AI as a public relations risk
Looking at the sample conversations in the paper, I am dying for a chance to talk to Meena. I’m so curious and there are so many things I’d like to try. So why isn’t there a demo available?
In an accompanying blog post, Google tells us this is related to safety. In the paper, the authors are coy about their source of training data. I assume it’s Reddit, since they talk about “public domain social media conversations … in a comment tree structure”. Where else would you get 341 GB of conversation-like text?
It’s notable that Google has not released this publicly yet. Even during the research phase, the authors used an additional filter to remove “sensitive or toxic response[s]”. This isn’t easy to do. Even innocuous responses like “yes” and “no” can be deeply problematic depending on context.
Last year, Microsoft published related work on a model called DialoGPT. The authors of DialoGPT released their model, but not the decoder that would allow anyone to easily play with it. Google says that they might release Meena’s model in the future, but clearly they don’t want an online demo on a Google domain or in any way affiliated with Google branding.
What needs to happen before this has any impact on real-world chatbots
A number of things need to happen before this result can have any impact on real-world chat and voice assistants. Firstly, the authors need to release the model and the training data so that others can build on this research. According to the blog post, Google “may choose to make it available in the coming months”
If the model is released, we will see dozens of papers building on this work in the next months, analyzing the model and building on the ideas in the paper. Remember the BERT model from 2018? There has been so much work on analyzing its behavior that this sub-field has its own name: BERT-ology.
How can we use this research to improve chatbots? The biggest hurdle is that a model like Meena is end-to-end: you put a message in and get a response out. There is no systematic way to control what the model will talk about. The best we can do is sample a lot of candidates and hope that one of them is close to what we want. Meena’s ability to carry context across multiple turns is impressive (just re-read the joke at the top of the page), but the mechanism is hidden from us. Developers can’t just “hook in” and bring this ability into their AI assistants.
Let’s say we were building a chatbot and wanted to integrate Meena just for the excellent jokes. Any time a user says “tell me a joke,” the chatbot hands over to Meena. That’s straightforward enough and should work fine. But given the size of Meena’s model and the number of parameters, I’d be surprised if you could get a response in under five seconds on typical hardware. I really hope that the training data and model are made available, so that researchers and engineers can work on bringing these ideas into a practical system. Compressing large models to make them lean and fast is an active research area at Rasa, where I work.
Not to mention, if Google is being this careful about a release, few people will be comfortable letting Meena loose on their users until the acknowledged risks get addressed. According to Google: “tackling safety and bias in the models is a key focus area for us, and given the challenges related to this, we are not currently releasing an external research demo”.

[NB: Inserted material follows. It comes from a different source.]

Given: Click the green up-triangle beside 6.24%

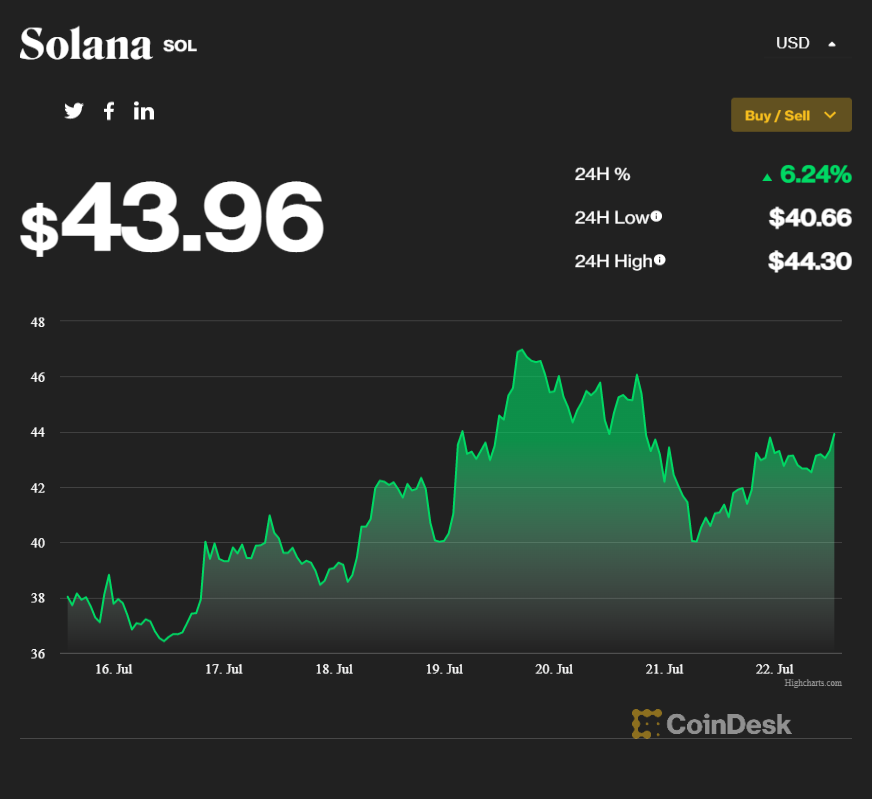Looking at the screenshot, I should click(x=767, y=177).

So, are AI assistants about to get a lot smarter? Yes, but it won’t happen overnight. It’ll require a lot of ingenuity to take these results and translate them into practical improvements for real-world AI assistants. And while I’m biased, of course, my belief is that the open source frameworks will innovate fastest.
Alan Nichol is co-founder and CTO of Rasa, a company that offers an open source conversational AI framework.